* Assigned task
Nothing in the records may be altered, so transcribe them exactly.
(Provided data begins)
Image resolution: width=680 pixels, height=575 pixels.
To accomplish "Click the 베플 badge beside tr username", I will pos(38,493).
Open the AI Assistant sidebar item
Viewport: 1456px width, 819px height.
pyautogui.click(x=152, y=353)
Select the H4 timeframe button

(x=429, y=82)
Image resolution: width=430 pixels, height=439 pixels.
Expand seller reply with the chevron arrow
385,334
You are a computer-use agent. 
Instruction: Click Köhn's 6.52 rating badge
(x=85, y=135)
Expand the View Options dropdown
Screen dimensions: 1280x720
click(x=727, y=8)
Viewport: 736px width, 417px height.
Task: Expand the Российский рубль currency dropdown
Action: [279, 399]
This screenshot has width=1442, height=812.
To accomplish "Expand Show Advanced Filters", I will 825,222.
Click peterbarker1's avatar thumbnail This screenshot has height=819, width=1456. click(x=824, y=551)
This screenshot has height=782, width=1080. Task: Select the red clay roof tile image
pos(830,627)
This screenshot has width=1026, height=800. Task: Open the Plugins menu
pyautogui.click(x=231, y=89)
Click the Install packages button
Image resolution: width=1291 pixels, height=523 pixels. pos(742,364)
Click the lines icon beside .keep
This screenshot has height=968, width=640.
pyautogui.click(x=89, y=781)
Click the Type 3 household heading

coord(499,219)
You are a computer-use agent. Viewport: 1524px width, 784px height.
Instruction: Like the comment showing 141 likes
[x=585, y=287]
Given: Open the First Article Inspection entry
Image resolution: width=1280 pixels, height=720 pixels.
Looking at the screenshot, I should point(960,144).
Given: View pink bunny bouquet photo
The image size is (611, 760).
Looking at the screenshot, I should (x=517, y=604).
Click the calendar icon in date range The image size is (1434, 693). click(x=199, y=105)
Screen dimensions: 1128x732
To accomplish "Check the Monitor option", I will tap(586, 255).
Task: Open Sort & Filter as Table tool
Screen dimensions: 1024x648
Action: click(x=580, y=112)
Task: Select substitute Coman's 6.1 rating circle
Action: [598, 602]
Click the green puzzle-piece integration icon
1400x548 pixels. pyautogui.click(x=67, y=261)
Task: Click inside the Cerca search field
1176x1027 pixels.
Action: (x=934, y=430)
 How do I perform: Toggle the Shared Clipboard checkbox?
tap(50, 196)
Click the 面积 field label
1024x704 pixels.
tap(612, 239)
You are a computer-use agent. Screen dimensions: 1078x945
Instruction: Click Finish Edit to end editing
(Provided data ends)
* Written answer
Image resolution: width=680 pixels, height=575 pixels.
To accomplish "Click the 베플 badge beside tr username", I will pos(38,493).
Open the AI Assistant sidebar item
Viewport: 1456px width, 819px height.
pyautogui.click(x=152, y=353)
Select the H4 timeframe button

(x=429, y=82)
Image resolution: width=430 pixels, height=439 pixels.
Expand seller reply with the chevron arrow
385,334
You are a computer-use agent. 
Instruction: Click Köhn's 6.52 rating badge
(x=85, y=135)
Expand the View Options dropdown
Screen dimensions: 1280x720
click(x=727, y=8)
Viewport: 736px width, 417px height.
Task: Expand the Российский рубль currency dropdown
Action: [279, 399]
This screenshot has width=1442, height=812.
To accomplish "Expand Show Advanced Filters", I will 825,222.
Click peterbarker1's avatar thumbnail This screenshot has height=819, width=1456. click(x=824, y=551)
This screenshot has height=782, width=1080. Task: Select the red clay roof tile image
pos(830,627)
This screenshot has width=1026, height=800. Task: Open the Plugins menu
pyautogui.click(x=231, y=89)
Click the Install packages button
Image resolution: width=1291 pixels, height=523 pixels. pos(742,364)
Click the lines icon beside .keep
This screenshot has height=968, width=640.
pyautogui.click(x=89, y=781)
Click the Type 3 household heading

coord(499,219)
You are a computer-use agent. Viewport: 1524px width, 784px height.
Instruction: Like the comment showing 141 likes
[x=585, y=287]
Given: Open the First Article Inspection entry
Image resolution: width=1280 pixels, height=720 pixels.
Looking at the screenshot, I should point(960,144).
Given: View pink bunny bouquet photo
The image size is (611, 760).
Looking at the screenshot, I should (x=517, y=604).
Click the calendar icon in date range The image size is (1434, 693). click(x=199, y=105)
Screen dimensions: 1128x732
To accomplish "Check the Monitor option", I will tap(586, 255).
Task: Open Sort & Filter as Table tool
Screen dimensions: 1024x648
Action: click(x=580, y=112)
Task: Select substitute Coman's 6.1 rating circle
Action: [598, 602]
Click the green puzzle-piece integration icon
1400x548 pixels. pyautogui.click(x=67, y=261)
Task: Click inside the Cerca search field
1176x1027 pixels.
Action: (x=934, y=430)
 How do I perform: Toggle the Shared Clipboard checkbox?
tap(50, 196)
Click the 面积 field label
1024x704 pixels.
tap(612, 239)
You are a computer-use agent. Screen dimensions: 1078x945
Instruction: Click Finish Edit to end editing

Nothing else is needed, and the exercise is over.